Impact of planar area ratio and opening positions on natural cross ventilation performance in sheltered high-rise buildings: A simulation study

Abstract

This paper studies the impact of planar area ratio (λP) and opening positions on natural cross ventilation performance of a sheltered three-level high-rise building through numerical simulations. Three building clusters of different λP and five different opening configurations each were assessed. To improve the accuracy of the numerical simulations, a novel calibration method utilizing 2k full-factorial design of experiment (DoE) approach was proposed to determine the closure coefficients of the Standard k−ε (SKE) turbulence model. Various parameters such as velocity profile (U/UH), pressure difference (ΔCp), turbulence kinetic energy (TKE), dimensionless flow rate (DFR), age of air (AOA) and air exchange efficiency (AEE) were examined. On level 1, distinct variations in DFR, AEE and AOA were observed for different λP values. Maximum DFR and AEE and maximum AOA are achieved when λP=0.25 for all opening configurations.

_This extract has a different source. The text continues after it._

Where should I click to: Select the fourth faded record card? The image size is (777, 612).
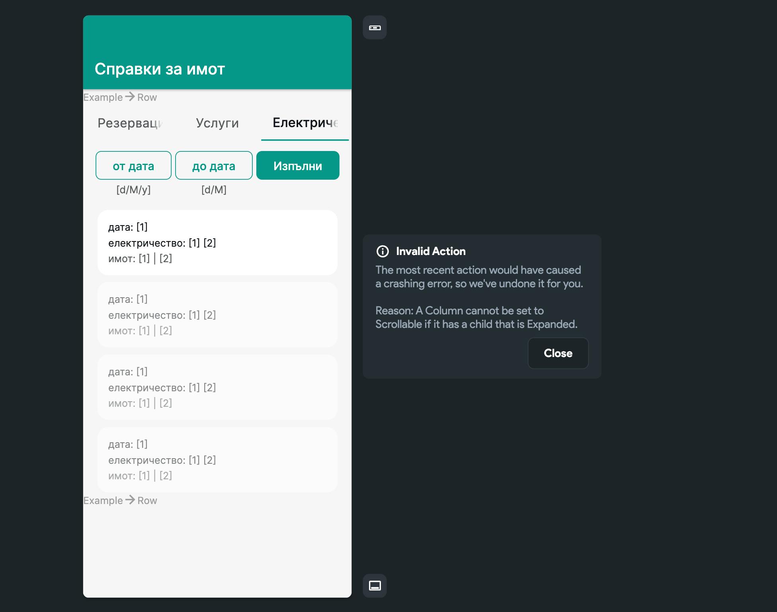(217, 460)
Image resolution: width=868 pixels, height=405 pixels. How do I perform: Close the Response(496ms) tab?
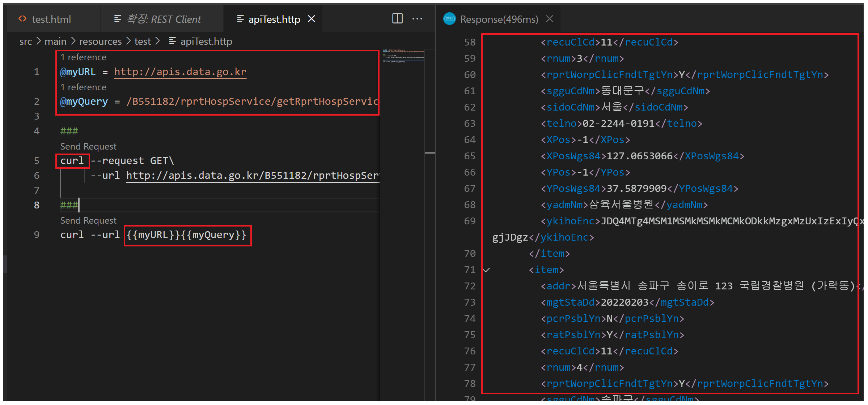tap(549, 19)
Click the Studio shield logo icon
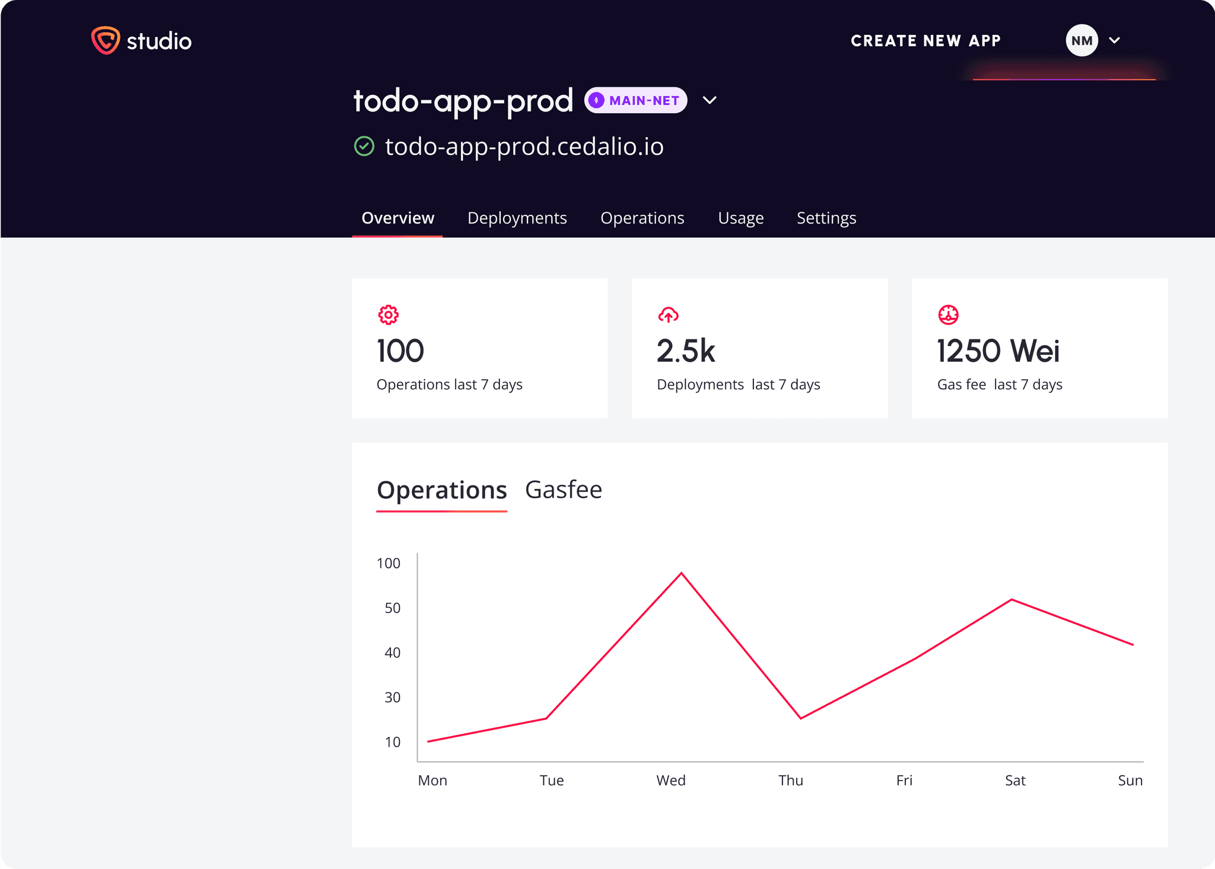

Conversely, the impact of λP is minor for levels 2 and 3. Specific opening configurations, such as top-bottom and top-top on levels 1 and 2, and center-center and bottom-top on level 3, demonstrate favorable AEE of about 45–50%. The trade-off between AEE and DFR suggests that the bottom-bottom configuration performs best on level 1, while top-top and top-bottom configurations work best on level 2, and the center-center configuration is the best on level 3. The presence or absence of openings on levels 1 and 3 do not significantly affect the indoor airflow on level 2. The insights and recommendations derived from this study have practical implications for sustainable high-rise building design.